*Document text*.
-------------------------
Simon might not cry for yesterday but I will. In fact, I spent a lot of yesterday crying and consoling others who were also crying. In this case, we shed tears over losing our candidate for president who suspended her campaign. Yet, I feel like this day of grief is no longer the unique, extremely rare event that it once was. Rhonda said it well yesterday–the world is off its axis or something like that. I have been feeling that for a long, long time.
Looking back, this feeling for me started at the end of 2010 with a significantly bad campaign loss followed up by the death of my grandma and beloved cat. I barely bounced back when 2011 hit me with a new challenge in the form of a proposed law taking any rights at work that ended up passing despite the consistent protest of hundreds of thousands. This directly led to changes at work that have made teaching so much harder, so much more stressful, so much less joyful. Still, I bounced back. Then, my father was diagnosed with a significant autoimmune condition followed up with my mother being diagnosed with cancer. (Thankfully, both are doing well.) Through all this, more and more stress was added at work followed up with the worst election results I could have imagined in 2016 along with rejections for our writing. With each event, I grieved. I raged. Then, I pulled myself back up from the dark hole of despair to keep going, to keep fighting. Now, it feels like the hits are coming more and more frequently whether it is concerns about my own health or being smacked in the face by reality when it comes to putting women in positions of power.
It used to be that I wished for moments of joy and for fun. For a long, long, long time, Duran Duran provided that. I look back at 2011 and as much as I’m shattered at thinking about the loss of my rights, I also think immediately about traveling to the UK twice. Those amazing trips counteracted the crap that was state politics and the hits on my profession. I could survive and push through because I had something amazing to pull me out, into the smiling warmth of sunshine in the form of fandom. In fact, Duran Duran has been that beacon of pure joy for so long that I assumed it would always be there. Having this blog and having shows and tours to look forward to have helped me to right my emotional ship for so long. I’m sure that some will say that a band shouldn’t do that or that fandom shouldn’t take on that role. Maybe not but it did. Of course, along with my fandom came friendship, most significantly, my friendship with Rhonda. I could not separate Duran Duran, fandom, this blog and her.
-------------------------
*Data provided*.

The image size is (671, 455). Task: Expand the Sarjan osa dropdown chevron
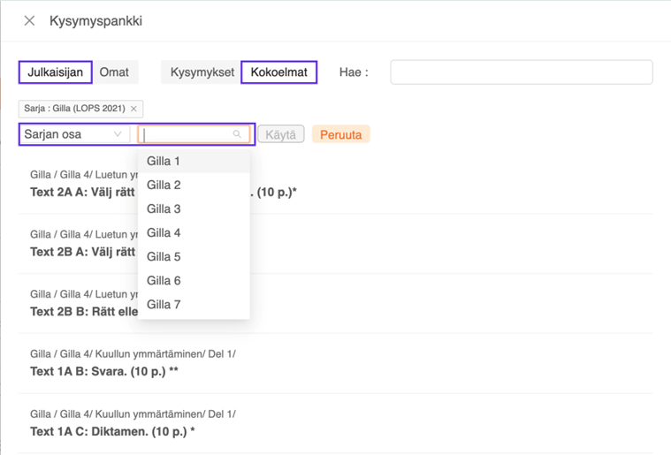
-------------------------
*Task directions*. Print the blog post on grief and fandom word for word, starting with "Simon might not" and going on through "long, long time.".

*Result*.
Simon might not cry for yesterday but I will. In fact, I spent a lot of yesterday crying and consoling others who were also crying. In this case, we shed tears over losing our candidate for president who suspended her campaign. Yet, I feel like this day of grief is no longer the unique, extremely rare event that it once was. Rhonda said it well yesterday–the world is off its axis or something like that. I have been feeling that for a long, long time.